I have built a prediction model using lasso regression for a continuous variable X. The predictors of X include age, sex, and several other covariates

Now I want to examine the relation between predicted X (Xpred) and mortality and compare it to the relation of observed X (Xobs) with mortality.

The association between age and Xpred is stronger than the association between age and Xobs. Therefore, when I run a Cox model to examine the association between X and mortality, adjusting for age has a stronger effect for Xpred than for Xobs.

I would like to keep age among the predictors of X because it plays a strong role. I could for instance residualize Xobs abd Xpred with respect to age before including them in the Cox model, but not sure this would help.

I was wondering whether others have faced this situation and would welcome any advice or references.

Thank you.

In the spirit of “once lasso always lasso”, lasso depends on carrying its heavy shrinkage forward to downstream analyses, i.e., it is not proper to re-fit a model on just the variables lasso “selected”. How are you doing this?

Thank you.

We used two different methods to build the prediction model ; both yielded very similar results:

  • Lasso. After running the lasso, we refit a standard linear regression model including the variables that were retained by the Lasso. I understand from your response that this is not correct. Are there alternatives.
  • XGBoost. In this case, we did not refit a model and applied the XGBoost model to predict Xpred.

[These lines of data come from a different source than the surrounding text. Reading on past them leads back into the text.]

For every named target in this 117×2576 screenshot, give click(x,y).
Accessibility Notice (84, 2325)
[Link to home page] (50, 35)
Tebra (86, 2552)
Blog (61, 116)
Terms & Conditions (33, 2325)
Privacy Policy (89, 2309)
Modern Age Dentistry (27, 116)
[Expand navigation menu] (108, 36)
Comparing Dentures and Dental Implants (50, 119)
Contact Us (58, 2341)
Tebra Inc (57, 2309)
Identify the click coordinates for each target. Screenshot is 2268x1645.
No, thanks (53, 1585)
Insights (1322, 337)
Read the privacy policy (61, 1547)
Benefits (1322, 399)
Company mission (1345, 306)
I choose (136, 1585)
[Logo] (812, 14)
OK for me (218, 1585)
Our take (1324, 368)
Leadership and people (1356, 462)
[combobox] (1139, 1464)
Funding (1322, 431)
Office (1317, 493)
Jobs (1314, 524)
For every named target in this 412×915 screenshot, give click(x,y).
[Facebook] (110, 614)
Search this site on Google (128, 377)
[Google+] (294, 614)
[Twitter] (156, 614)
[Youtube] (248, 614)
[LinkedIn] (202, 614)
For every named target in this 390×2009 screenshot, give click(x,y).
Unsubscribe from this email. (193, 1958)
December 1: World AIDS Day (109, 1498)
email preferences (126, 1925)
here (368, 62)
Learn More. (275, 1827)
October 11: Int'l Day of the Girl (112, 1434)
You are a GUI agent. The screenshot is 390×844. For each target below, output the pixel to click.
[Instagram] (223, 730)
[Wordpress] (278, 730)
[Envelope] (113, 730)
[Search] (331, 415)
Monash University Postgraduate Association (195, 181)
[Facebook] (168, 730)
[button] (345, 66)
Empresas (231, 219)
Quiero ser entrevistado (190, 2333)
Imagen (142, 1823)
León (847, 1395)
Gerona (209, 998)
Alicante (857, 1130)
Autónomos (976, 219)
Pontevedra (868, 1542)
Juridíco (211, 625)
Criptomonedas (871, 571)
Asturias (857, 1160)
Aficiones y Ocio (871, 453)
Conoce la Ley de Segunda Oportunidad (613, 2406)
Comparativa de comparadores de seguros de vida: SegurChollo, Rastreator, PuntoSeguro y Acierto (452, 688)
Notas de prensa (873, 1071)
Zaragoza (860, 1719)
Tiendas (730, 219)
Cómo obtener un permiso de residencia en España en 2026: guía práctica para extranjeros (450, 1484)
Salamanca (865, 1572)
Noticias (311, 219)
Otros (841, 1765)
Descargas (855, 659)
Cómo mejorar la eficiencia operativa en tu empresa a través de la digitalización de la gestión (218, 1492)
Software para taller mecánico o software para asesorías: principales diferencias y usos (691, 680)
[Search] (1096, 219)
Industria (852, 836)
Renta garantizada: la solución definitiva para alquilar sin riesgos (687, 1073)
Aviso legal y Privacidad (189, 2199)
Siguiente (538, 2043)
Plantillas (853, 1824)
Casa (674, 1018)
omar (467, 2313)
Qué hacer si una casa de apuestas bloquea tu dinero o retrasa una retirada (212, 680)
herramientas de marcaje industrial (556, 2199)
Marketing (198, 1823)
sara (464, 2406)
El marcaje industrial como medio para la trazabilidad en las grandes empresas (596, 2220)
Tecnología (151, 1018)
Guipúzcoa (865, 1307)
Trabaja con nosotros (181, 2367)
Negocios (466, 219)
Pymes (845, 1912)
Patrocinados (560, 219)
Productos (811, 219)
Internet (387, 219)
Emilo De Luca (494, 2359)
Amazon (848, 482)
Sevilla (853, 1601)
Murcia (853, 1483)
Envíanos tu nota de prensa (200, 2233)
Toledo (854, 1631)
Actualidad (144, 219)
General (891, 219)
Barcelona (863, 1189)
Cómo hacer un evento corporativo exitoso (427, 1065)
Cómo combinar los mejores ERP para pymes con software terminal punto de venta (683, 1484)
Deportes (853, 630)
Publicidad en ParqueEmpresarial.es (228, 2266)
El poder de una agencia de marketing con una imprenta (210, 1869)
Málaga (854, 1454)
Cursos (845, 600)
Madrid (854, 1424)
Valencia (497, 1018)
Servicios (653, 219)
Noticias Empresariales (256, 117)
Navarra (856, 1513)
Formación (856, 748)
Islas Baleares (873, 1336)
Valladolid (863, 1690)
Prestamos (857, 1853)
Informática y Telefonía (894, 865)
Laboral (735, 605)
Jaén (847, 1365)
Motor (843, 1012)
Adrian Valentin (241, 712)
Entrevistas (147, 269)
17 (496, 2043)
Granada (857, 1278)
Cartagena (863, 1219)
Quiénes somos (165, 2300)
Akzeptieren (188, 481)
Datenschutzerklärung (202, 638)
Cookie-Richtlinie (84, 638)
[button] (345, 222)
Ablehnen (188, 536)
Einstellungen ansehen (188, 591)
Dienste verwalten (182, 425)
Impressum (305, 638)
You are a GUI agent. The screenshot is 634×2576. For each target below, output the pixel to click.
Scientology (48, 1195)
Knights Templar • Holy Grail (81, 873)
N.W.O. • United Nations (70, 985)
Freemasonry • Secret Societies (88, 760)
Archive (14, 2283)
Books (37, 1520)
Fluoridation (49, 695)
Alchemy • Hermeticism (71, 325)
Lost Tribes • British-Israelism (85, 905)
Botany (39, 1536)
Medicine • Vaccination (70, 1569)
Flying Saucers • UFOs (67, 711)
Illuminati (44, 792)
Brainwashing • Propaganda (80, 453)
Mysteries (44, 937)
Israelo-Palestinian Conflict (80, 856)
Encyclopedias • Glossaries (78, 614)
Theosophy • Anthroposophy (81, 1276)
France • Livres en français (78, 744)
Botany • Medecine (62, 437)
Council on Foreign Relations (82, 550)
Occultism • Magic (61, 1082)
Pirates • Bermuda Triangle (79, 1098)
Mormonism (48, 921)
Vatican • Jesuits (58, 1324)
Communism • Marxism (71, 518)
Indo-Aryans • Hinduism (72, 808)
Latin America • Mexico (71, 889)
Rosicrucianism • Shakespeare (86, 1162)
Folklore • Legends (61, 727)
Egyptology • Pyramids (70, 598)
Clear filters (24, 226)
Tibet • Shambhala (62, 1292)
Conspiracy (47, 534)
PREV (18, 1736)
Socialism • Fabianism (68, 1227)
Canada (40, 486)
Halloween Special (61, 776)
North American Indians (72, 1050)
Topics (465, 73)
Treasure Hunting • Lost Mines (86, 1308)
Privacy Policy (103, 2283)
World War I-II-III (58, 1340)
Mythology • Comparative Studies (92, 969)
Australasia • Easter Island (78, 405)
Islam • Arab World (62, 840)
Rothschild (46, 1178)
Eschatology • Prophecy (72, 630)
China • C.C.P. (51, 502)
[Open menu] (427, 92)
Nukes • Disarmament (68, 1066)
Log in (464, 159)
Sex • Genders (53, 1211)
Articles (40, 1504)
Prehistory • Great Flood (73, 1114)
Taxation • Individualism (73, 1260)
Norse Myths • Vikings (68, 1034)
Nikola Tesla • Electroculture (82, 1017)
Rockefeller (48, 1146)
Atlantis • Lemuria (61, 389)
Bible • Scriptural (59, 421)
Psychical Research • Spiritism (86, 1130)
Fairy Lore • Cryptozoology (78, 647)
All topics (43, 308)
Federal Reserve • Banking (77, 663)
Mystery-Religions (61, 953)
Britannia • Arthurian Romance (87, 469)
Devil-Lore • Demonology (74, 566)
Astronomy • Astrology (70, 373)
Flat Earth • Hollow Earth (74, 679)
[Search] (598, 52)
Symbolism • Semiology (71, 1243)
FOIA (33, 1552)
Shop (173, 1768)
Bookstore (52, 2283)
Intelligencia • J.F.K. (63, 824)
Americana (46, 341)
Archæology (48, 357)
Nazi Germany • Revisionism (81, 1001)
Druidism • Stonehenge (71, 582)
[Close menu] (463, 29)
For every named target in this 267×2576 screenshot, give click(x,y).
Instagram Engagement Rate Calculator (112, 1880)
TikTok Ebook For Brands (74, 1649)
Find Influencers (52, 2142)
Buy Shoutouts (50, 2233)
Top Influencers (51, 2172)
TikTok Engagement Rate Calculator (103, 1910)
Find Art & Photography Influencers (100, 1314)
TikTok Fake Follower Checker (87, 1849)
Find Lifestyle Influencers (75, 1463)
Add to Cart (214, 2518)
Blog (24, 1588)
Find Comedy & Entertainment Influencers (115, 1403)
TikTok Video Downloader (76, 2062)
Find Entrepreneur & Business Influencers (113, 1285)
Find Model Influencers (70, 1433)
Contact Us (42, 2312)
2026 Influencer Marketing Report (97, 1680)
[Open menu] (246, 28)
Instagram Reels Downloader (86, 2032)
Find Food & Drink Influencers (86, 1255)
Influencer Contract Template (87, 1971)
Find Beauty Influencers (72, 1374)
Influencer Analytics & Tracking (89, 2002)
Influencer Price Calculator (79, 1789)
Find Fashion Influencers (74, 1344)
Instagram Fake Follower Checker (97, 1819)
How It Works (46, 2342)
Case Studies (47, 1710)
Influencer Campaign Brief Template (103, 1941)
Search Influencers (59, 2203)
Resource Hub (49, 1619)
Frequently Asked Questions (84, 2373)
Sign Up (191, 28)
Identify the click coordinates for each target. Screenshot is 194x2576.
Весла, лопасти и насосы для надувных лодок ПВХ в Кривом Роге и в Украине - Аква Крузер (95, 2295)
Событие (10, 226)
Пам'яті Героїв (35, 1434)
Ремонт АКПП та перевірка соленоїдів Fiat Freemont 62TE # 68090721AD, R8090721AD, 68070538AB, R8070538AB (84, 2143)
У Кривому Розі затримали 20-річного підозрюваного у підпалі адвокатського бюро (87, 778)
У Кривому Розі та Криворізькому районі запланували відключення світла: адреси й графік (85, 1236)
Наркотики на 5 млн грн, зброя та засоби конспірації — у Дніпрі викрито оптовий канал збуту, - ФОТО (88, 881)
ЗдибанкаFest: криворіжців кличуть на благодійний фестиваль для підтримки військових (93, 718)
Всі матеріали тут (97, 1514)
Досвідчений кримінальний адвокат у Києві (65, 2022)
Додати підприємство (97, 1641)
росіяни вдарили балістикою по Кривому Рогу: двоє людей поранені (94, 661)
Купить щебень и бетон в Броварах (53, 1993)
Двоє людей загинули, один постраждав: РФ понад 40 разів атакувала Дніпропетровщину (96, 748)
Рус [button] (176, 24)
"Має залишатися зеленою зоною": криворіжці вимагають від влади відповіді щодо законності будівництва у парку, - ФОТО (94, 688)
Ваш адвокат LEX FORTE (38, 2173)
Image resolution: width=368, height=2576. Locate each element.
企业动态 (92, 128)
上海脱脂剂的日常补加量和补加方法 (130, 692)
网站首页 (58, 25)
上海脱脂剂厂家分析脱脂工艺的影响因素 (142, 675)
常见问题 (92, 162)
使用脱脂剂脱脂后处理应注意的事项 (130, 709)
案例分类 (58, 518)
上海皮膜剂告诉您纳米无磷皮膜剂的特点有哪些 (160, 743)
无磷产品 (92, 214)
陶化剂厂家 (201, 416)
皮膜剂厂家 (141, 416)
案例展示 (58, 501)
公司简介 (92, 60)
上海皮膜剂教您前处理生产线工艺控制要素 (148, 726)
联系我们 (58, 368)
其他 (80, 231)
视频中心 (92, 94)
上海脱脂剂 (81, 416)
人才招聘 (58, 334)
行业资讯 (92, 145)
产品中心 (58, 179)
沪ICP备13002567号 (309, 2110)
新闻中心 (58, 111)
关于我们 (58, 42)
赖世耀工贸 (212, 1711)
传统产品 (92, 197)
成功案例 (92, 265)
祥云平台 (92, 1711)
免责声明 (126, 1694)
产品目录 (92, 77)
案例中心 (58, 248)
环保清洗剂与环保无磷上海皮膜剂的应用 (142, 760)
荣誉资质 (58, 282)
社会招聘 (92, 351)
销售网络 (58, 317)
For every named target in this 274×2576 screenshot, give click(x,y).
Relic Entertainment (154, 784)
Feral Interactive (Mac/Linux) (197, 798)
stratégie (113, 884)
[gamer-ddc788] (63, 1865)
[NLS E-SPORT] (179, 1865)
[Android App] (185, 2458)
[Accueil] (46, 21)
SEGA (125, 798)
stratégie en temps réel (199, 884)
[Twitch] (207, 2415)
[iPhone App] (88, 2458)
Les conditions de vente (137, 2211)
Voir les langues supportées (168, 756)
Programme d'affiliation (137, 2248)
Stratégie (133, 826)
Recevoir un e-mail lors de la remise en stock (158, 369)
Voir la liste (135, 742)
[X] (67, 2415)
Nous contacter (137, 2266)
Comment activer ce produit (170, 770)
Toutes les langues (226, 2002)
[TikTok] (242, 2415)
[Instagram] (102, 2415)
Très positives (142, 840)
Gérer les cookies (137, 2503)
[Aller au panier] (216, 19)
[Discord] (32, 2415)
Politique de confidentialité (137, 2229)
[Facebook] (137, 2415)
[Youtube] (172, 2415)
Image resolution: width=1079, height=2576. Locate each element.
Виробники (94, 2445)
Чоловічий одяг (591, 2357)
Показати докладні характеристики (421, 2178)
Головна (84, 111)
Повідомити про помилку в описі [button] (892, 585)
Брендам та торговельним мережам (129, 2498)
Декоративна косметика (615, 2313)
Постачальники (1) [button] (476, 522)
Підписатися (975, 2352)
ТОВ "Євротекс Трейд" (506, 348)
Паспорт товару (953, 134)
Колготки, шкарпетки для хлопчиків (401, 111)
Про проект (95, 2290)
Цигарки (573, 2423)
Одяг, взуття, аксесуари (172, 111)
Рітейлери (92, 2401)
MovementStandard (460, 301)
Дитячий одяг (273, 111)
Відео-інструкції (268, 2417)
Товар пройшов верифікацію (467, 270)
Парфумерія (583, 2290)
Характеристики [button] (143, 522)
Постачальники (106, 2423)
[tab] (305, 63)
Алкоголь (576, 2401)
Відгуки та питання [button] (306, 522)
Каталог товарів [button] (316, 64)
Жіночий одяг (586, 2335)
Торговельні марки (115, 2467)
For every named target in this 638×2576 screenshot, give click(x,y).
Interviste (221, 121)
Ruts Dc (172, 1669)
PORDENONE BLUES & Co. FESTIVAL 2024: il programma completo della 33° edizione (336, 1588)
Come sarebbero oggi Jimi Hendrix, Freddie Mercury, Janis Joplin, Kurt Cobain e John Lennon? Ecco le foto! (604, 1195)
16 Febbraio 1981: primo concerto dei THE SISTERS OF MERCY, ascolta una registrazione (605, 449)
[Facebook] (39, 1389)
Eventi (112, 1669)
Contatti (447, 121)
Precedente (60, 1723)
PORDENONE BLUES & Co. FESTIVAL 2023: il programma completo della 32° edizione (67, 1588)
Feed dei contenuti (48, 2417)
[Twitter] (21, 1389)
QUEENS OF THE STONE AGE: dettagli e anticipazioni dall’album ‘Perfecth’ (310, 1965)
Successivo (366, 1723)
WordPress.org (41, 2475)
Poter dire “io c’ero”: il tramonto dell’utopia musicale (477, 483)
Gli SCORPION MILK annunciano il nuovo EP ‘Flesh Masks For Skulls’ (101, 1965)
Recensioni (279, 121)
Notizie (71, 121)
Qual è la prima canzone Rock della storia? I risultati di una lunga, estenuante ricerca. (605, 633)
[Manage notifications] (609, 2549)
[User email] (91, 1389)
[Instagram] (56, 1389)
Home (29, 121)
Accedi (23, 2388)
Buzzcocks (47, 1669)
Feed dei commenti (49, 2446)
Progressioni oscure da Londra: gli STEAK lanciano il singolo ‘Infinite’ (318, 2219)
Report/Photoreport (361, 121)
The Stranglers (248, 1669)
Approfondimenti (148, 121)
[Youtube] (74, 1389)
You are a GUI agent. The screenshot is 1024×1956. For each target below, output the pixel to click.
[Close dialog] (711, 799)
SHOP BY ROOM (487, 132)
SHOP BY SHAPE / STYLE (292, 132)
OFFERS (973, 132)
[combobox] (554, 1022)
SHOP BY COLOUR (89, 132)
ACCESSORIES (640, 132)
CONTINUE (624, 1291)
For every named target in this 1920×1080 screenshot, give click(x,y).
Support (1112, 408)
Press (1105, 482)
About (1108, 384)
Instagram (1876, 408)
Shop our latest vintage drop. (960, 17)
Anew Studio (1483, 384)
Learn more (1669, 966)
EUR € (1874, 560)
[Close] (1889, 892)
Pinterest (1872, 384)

However, my question was more related to how to include Xpred in a model that predicts an outcome when age and sex are included in the model used to predict Xpred and are also related to the outcome.

Mainly remember that once you choose a method you need to use that method for all subsequent analyses. A possible exception is the relaxed lasso which has a 2nd stage analysis with a different penalty function than what was used in the first state lasso. But importantly, it still retains a penalty function.